Metadata-Version: 2.1
Name: variation-number
Version: 0.2.0
Summary: A package for computing variation numbers
Author: Jiaying Lai
License: UNKNOWN
Platform: UNKNOWN
Requires-Python: >=3.7
Description-Content-Type: text/markdown
License-File: LICENSE
Requires-Dist: bio (>=0.4.1)
Requires-Dist: numpy (>=1.18.5)
Requires-Dist: scikit-bio (>=0.5.5)
Requires-Dist: beautifulsoup4 (>=4.7.1)

# Variation Number

A package for calculating the variation number of nucleotide/protein sequence using sequence orthologs.

Characteristic Attribute Organization System (CAOS) discovers rules associated with a given phylogenetic tree.
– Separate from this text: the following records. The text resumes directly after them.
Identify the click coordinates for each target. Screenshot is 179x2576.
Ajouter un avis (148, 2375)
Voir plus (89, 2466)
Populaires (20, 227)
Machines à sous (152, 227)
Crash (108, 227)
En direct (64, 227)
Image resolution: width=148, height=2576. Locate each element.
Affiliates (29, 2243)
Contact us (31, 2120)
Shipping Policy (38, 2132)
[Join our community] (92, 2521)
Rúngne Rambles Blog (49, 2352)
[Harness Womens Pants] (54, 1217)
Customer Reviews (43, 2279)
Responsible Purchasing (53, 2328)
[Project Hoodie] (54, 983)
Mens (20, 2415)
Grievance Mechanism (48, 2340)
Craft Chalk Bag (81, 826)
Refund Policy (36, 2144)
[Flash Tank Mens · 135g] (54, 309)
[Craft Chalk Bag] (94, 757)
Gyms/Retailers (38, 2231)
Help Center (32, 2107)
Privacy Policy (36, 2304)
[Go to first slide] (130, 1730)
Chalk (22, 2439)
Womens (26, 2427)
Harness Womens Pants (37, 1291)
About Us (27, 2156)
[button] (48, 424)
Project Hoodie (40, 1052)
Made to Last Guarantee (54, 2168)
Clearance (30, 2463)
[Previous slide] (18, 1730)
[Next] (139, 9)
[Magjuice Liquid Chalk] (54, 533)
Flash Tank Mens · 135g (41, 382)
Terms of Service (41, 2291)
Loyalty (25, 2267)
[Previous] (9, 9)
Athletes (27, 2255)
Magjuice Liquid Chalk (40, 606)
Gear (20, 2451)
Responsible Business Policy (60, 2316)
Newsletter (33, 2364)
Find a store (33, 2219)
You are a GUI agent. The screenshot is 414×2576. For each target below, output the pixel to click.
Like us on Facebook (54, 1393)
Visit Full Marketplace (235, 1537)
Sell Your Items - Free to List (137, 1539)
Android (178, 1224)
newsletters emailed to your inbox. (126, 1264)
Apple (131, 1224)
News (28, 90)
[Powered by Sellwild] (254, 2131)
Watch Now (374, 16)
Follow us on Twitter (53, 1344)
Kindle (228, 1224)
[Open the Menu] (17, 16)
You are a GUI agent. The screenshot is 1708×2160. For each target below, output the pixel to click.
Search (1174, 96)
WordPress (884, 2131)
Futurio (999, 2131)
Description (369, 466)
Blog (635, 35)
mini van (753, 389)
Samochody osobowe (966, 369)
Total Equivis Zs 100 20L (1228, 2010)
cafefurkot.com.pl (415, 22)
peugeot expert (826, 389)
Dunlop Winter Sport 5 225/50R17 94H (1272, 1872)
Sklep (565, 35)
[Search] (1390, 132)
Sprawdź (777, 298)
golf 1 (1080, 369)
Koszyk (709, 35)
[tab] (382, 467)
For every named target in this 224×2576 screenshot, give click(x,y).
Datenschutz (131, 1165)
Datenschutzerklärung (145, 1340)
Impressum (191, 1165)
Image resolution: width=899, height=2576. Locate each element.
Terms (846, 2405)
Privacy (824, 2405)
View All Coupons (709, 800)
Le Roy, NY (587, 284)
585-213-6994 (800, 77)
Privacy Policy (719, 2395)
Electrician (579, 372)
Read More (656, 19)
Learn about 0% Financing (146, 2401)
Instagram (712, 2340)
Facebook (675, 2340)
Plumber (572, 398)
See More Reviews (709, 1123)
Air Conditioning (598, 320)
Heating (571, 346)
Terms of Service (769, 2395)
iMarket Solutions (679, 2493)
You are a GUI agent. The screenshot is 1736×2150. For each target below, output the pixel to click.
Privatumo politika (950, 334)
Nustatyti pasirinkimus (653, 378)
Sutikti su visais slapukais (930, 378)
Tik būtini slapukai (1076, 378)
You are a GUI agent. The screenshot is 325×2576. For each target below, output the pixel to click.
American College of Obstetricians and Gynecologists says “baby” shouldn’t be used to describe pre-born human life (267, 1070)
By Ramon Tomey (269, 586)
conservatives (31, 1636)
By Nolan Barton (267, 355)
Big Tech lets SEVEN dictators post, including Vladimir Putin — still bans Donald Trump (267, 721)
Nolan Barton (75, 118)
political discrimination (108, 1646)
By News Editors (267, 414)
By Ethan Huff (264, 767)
A pure (Pu) rule or character attribute (CA) is a state that exists in all elements of a clade but not the alternate clade; a private (Pr) CA is present in some members of a clade but absent in the alternate clade. A variation number (VN) is defined as the number of occurrences of a position as a CA in all the tree clades.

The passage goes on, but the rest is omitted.